**INSTRUCTIONS FOR THE TASK:**
All pictures are to be excluded when the data below is output verbatim.
============
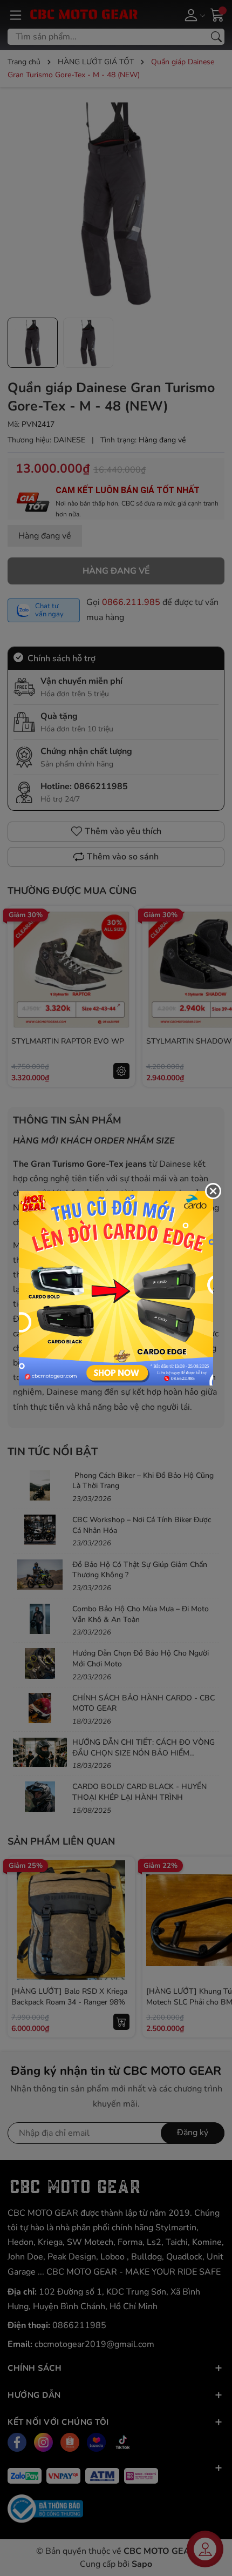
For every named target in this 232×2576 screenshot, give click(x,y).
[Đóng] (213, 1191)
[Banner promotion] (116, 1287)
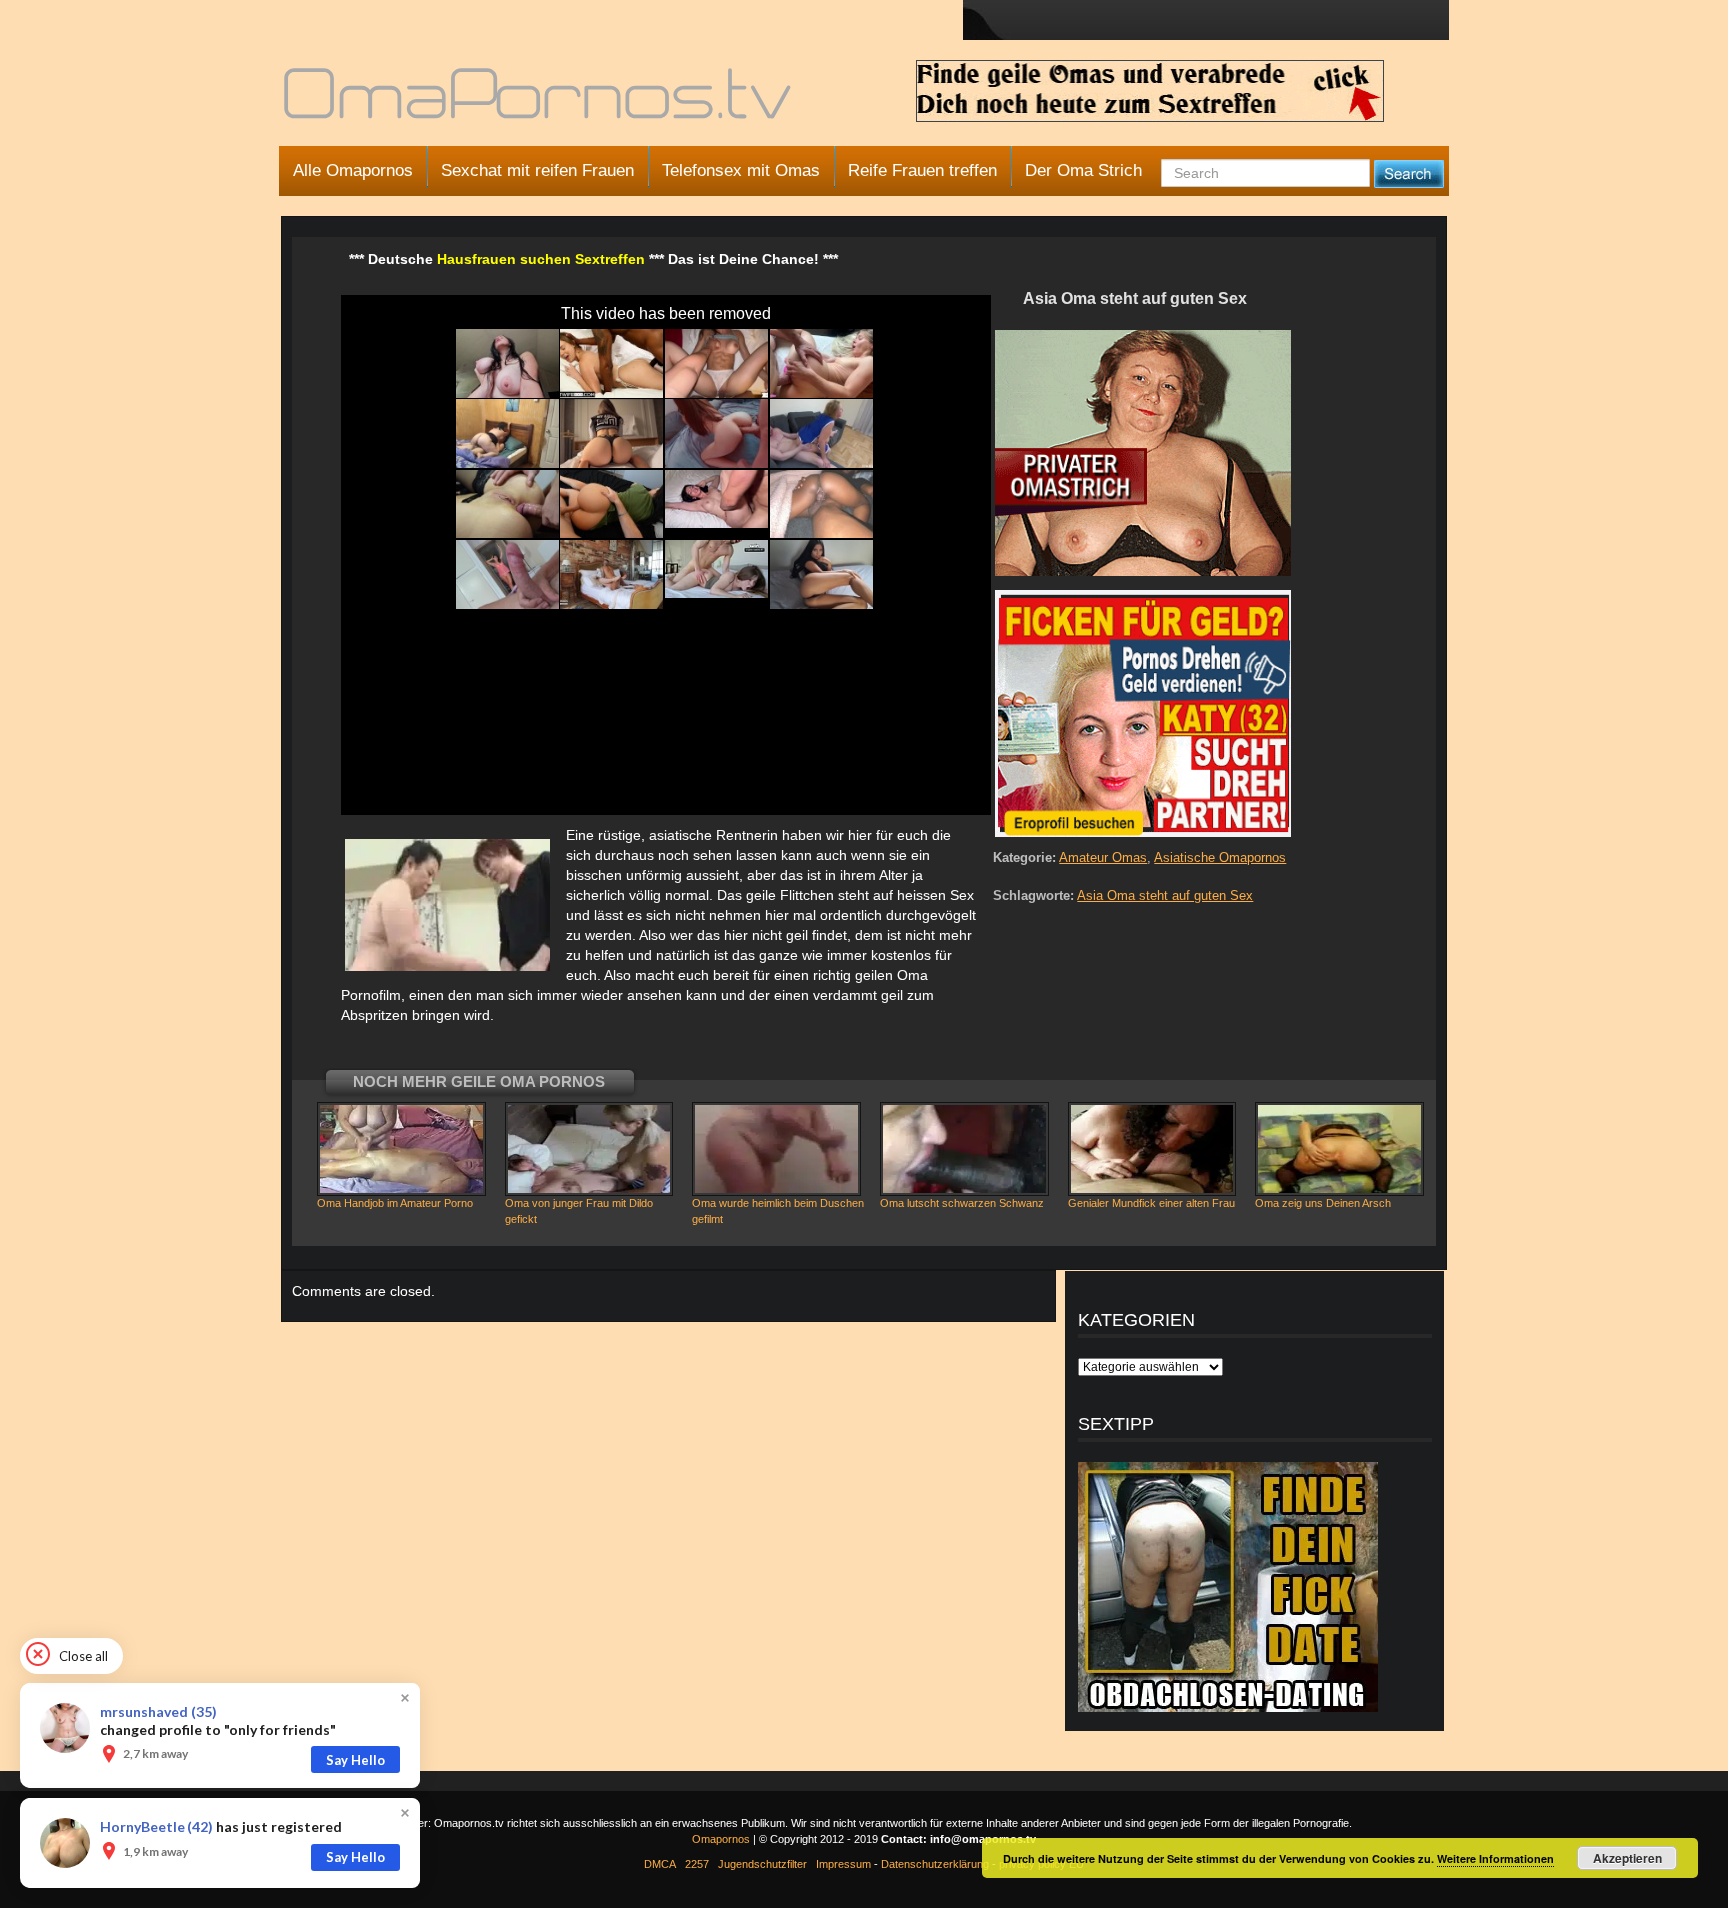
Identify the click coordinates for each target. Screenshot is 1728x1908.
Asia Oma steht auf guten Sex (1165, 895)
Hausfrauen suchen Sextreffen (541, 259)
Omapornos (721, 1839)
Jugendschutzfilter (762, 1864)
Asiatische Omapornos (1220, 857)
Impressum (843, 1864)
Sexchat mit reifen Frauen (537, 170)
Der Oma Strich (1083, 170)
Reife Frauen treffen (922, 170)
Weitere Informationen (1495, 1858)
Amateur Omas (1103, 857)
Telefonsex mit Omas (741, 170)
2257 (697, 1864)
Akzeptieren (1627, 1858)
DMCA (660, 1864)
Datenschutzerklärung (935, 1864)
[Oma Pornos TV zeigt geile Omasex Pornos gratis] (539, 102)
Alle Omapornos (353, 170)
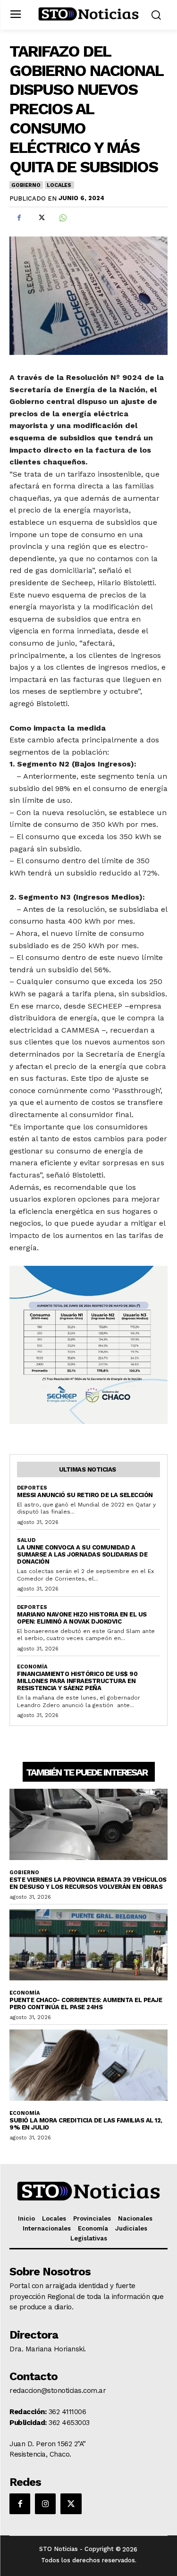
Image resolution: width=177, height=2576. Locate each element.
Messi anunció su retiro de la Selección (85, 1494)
============
**COMPLETED EXERCISE:**
For every named target in this 232×2576 screenshot, give click(x,y).
[Đóng] (213, 1191)
[Banner promotion] (116, 1287)
Identify the click coordinates for each target. Screenshot is 1728x1908.
Asia Oma steht auf guten Sex (1165, 895)
Hausfrauen suchen Sextreffen (541, 259)
Omapornos (721, 1839)
Jugendschutzfilter (762, 1864)
Asiatische Omapornos (1220, 857)
Impressum (843, 1864)
Sexchat mit reifen Frauen (537, 170)
Der Oma Strich (1083, 170)
Reife Frauen treffen (922, 170)
Weitere Informationen (1495, 1858)
Amateur Omas (1103, 857)
Telefonsex mit Omas (741, 170)
2257 (697, 1864)
Akzeptieren (1627, 1858)
DMCA (660, 1864)
Datenschutzerklärung (935, 1864)
[Oma Pornos TV zeigt geile Omasex Pornos gratis] (539, 102)
Alle Omapornos (353, 170)
Image resolution: width=177, height=2576. Locate each element.
Messi anunció su retiro de la Selección (85, 1494)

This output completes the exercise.